- **Trecho citado**
►

O Rio tem desemprego de 5,8% e PIB estadual crescendo 4,2% no primeiro trimestre de 2026. E o salário mediano de quem foi contratado na cidade em abril foi de R$ 1.810,00, segundo o Caged.
Esses dois dados juntos revelam o que os comunicados oficiais não mostram.
O emprego está crescendo. A renda mediana não acompanha o custo real de morar no Rio. Um apartamento pequeno em Copacabana, Ipanema ou Leblon pode custar R$ 3.000 ou mais de aluguel por mês. O metro quadrado para locação nesses bairros mais que dobrou entre 2021 e 2026, segundo levantamento citado pela BBC.
Com R$ 1.810 de salário mediano, esse custo é simplesmente inviável.
O resultado prático é exclusão residencial. Moradores de classe média estão sendo deslocados para fora das áreas onde trabalham. A cidade cresce no agregado e encolhe no cotidiano de quem sustenta esse crescimento.

◄

- **Dados fornecidos**

►

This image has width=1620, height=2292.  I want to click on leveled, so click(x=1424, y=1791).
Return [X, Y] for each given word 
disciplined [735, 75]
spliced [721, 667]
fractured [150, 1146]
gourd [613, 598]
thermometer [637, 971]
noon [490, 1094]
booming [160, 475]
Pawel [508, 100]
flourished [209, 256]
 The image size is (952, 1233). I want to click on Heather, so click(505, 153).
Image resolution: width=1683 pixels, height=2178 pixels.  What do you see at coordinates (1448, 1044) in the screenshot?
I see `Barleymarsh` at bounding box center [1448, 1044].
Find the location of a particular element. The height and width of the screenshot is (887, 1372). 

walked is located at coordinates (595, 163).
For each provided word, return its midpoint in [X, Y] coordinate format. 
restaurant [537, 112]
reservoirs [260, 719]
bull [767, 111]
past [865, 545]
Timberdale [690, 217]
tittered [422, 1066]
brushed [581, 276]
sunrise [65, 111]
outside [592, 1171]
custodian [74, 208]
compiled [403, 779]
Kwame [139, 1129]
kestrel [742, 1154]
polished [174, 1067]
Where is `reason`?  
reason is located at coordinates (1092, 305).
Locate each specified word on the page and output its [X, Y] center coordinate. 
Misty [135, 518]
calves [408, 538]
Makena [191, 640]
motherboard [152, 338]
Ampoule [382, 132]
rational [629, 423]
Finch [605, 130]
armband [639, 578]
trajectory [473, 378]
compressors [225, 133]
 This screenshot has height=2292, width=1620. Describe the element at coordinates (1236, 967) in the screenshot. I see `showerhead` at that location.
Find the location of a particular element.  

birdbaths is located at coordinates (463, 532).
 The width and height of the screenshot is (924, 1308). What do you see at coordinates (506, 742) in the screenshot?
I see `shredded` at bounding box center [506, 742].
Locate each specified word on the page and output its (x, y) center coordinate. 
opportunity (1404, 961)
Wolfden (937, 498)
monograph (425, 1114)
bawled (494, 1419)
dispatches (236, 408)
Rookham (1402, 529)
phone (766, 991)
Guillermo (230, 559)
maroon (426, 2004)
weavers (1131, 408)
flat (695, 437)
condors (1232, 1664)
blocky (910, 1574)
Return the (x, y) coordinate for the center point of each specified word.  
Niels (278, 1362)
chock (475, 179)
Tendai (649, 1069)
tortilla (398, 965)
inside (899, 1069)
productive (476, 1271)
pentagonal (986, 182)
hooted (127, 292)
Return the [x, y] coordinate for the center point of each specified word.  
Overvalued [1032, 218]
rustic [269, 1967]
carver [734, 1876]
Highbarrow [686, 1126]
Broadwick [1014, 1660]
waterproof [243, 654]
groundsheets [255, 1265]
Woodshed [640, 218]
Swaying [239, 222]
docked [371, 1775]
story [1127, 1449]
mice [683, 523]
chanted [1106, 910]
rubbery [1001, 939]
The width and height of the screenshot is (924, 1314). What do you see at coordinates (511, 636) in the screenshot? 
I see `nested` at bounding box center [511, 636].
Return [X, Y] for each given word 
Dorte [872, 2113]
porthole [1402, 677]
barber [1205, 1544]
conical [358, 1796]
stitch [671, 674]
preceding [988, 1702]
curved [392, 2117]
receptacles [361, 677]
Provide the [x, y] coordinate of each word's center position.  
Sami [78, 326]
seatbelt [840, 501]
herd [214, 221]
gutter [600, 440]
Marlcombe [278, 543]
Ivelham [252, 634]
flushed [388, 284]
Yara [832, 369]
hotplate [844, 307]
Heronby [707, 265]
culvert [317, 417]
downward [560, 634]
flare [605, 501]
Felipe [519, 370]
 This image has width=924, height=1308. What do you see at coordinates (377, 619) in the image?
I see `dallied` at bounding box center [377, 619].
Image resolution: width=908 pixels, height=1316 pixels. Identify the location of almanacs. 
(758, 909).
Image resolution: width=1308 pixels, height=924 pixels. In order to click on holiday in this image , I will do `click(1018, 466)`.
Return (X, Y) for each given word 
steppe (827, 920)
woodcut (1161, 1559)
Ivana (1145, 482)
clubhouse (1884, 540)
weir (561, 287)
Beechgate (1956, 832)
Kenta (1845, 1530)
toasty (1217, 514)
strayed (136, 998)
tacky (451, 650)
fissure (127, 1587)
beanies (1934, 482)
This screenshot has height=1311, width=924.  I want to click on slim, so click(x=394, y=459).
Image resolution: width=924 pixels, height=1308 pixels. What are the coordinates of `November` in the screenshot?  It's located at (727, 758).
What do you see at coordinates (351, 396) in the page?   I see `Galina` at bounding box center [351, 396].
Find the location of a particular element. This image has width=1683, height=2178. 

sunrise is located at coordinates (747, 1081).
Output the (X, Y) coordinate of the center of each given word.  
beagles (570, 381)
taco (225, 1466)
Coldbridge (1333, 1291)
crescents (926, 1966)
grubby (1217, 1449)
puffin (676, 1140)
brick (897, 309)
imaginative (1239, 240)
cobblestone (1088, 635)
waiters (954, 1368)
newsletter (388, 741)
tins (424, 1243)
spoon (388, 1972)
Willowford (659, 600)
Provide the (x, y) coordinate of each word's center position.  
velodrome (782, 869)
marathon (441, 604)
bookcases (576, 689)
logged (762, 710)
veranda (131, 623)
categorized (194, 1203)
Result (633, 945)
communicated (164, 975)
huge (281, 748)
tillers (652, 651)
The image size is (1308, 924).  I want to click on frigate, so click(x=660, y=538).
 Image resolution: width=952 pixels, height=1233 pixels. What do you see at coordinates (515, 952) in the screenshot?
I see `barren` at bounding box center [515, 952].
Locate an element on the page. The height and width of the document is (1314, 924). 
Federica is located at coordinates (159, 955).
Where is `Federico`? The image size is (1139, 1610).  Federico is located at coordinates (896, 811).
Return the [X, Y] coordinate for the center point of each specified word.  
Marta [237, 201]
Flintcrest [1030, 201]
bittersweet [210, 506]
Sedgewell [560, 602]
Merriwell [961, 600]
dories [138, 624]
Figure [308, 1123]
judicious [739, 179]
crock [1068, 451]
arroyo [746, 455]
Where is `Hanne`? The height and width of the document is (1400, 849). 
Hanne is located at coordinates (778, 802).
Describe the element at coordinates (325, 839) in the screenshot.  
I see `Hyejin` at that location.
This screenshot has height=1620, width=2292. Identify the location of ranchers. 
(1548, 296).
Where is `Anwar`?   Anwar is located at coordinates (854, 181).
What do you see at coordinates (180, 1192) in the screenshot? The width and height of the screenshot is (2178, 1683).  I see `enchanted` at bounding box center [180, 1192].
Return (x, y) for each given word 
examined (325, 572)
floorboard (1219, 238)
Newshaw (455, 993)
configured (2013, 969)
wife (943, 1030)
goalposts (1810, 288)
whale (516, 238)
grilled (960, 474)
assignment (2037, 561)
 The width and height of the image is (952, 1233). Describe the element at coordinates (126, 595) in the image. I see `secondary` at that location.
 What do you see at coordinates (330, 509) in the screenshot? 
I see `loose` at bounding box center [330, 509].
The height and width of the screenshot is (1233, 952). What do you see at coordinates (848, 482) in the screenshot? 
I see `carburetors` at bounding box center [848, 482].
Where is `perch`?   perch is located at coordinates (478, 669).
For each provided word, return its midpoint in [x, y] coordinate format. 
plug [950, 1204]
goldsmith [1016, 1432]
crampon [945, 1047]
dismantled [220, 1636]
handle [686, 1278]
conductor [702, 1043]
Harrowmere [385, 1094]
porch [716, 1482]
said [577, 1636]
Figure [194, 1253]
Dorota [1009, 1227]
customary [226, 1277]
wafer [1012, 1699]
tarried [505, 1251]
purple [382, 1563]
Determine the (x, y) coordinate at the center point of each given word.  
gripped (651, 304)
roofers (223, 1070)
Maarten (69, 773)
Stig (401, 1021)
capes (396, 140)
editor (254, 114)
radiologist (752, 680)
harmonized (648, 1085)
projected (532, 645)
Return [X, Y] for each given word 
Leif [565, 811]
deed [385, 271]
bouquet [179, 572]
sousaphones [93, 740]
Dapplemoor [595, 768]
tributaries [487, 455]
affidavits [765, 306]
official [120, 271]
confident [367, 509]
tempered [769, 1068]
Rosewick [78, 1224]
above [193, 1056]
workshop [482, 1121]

◄

- **Lista de atividades**
[A] Responda com base no texto sobre moradia no Rio:
(i) Segundo o Caged, qual foi o salário mediano de quem foi contratado na cidade em abril?
(ii) Quanto pode custar por mês o aluguel de um apartamento pequeno em Copacabana, Ipanema ou Leblon?
(iii) Para onde estão sendo deslocados os moradores de classe média?
[B] Estenda o texto sobre moradia no Rio a partir da última frase dele.

- **Respostas do exercício**
[A]
(i) R$ 1.810,00.
(ii) R$ 3.000 ou mais.
(iii) Para fora das áreas onde trabalham.

[B]
Esse é o tipo de descompasso que gestão séria precisa enxergar antes de virar crise. Crescimento que não se traduz em qualidade de vida para quem está na base da distribuição não é resultado. É número.
Passei 30 anos em ambientes onde indicador sem cobrança é decoração. Aprendi que dado bom no relatório e vida difícil na prática indicam o mesmo problema: falta de critério sobre o que realmente está sendo entregue e para quem.
O Rio merece uma gestão que leia os dois números ao mesmo tempo.